University College Dublin slipped from 168th in the world to 193rd. NUI Galway dropped by 17 places to 260th. Dublin City University fell from 391st to 422nd and Dublin Institute of Technology fell from the 651-700 band to the 751-800 band.
University College Cork fell in the rankings to 338th place for 2019 from 283rd for 2018.
The only institutions to hold their rankings were the University of Limerick (between 511 and 520) and Maynooth University (701 to 750).
Reputational impact will hurt FDI
The performance was labelled “disappointing but not a surprise” by the Irish Universities Association (IUA), which said that this was the result of funding cuts over the years, which, while invisible in the short term, are now making their impact felt.
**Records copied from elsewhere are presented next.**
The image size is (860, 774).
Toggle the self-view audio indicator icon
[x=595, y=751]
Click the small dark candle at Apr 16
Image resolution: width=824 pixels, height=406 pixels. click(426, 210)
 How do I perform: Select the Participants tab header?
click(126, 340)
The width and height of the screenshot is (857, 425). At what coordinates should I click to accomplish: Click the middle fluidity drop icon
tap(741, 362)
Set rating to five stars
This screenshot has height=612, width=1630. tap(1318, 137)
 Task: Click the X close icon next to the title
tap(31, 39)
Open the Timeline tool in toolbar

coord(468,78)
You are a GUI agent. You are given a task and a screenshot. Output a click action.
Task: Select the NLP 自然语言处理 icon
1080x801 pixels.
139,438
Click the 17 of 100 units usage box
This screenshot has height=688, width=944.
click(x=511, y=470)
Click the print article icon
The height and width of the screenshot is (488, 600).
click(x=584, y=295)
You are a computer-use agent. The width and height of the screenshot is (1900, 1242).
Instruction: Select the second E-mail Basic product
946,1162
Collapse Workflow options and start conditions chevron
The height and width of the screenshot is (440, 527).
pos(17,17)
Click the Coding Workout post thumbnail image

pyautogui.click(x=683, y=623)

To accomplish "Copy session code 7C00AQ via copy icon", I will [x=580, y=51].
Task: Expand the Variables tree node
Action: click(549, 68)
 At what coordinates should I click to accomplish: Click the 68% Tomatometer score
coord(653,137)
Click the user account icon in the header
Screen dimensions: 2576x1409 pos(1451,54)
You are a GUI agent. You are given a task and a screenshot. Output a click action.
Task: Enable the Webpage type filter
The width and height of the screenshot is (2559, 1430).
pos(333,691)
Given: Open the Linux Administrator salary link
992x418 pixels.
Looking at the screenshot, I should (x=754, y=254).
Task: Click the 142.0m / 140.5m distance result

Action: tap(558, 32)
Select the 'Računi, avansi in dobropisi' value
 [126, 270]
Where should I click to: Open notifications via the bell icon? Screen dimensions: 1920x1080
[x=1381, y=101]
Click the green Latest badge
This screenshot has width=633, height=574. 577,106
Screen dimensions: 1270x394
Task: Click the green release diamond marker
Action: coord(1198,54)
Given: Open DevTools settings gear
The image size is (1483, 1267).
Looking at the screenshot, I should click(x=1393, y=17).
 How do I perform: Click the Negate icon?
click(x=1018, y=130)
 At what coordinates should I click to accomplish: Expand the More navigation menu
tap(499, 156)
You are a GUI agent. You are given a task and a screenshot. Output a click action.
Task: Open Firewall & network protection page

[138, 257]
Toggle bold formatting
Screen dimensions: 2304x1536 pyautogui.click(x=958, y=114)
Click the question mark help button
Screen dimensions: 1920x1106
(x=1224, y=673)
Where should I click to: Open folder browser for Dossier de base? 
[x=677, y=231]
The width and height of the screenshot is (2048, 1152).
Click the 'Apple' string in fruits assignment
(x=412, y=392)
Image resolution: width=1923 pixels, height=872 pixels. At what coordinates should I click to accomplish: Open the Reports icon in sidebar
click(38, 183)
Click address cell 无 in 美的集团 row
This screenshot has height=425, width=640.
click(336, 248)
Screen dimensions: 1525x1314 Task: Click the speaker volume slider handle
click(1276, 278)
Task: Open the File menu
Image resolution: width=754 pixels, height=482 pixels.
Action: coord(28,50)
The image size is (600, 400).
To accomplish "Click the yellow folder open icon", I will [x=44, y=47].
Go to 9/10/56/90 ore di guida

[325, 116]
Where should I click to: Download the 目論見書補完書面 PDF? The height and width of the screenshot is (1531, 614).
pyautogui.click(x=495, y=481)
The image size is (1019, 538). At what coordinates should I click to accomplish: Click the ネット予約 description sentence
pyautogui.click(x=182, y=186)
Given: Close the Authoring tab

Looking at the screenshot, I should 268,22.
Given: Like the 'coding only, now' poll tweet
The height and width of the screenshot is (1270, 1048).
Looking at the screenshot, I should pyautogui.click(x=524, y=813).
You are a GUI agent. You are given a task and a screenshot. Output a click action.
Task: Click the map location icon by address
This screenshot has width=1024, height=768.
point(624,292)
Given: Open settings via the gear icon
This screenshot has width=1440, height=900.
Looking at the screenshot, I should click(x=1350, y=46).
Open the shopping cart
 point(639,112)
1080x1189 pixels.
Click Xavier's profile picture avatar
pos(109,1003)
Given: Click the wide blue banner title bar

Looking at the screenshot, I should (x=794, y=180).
Jim Miley, director general of the IUA, railed that the ongoing capping of staff levels by Government under the Employment Control Framework, while student numbers have grown by a third, is now having a direct impact on Irish universities’ quality rankings.
He warned that this will have serious consequences over time and could affect Ireland’s competitiveness in the war for foreign direct investment (FDI).
“Irish universities are the engines of creativity and the producers of Ireland’s future top talent,” Miley said.
“The fall in rankings is a warning light to Government that the quality talent pipeline will be jeopardised unless the funding deficit is addressed. It’s time to stop delaying a decision on a proper funding model for Irish third-level education. The Government know what needs to be done and should now bite the bullet.
He added that there are serious concerns that a continued failure to address the third-level funding crisis will directly damage the Irish economy in future years.
“In its December 2017 report, the National Competitiveness Council, which advises the Taoiseach and his Government, stated bluntly that: ‘It is time to stop long-fingering a decision to close the funding gap in the higher education sector which poses a significant threat to our competitiveness rankings and FDI.’
“The latest QS rankings clearly highlight the dangers of continued inaction on our economic competitiveness,” Miley warned.
Updated, 8.58am, 7 June 2018: This article was updated to clarify that Trinity College Dublin fell to 104th place this year.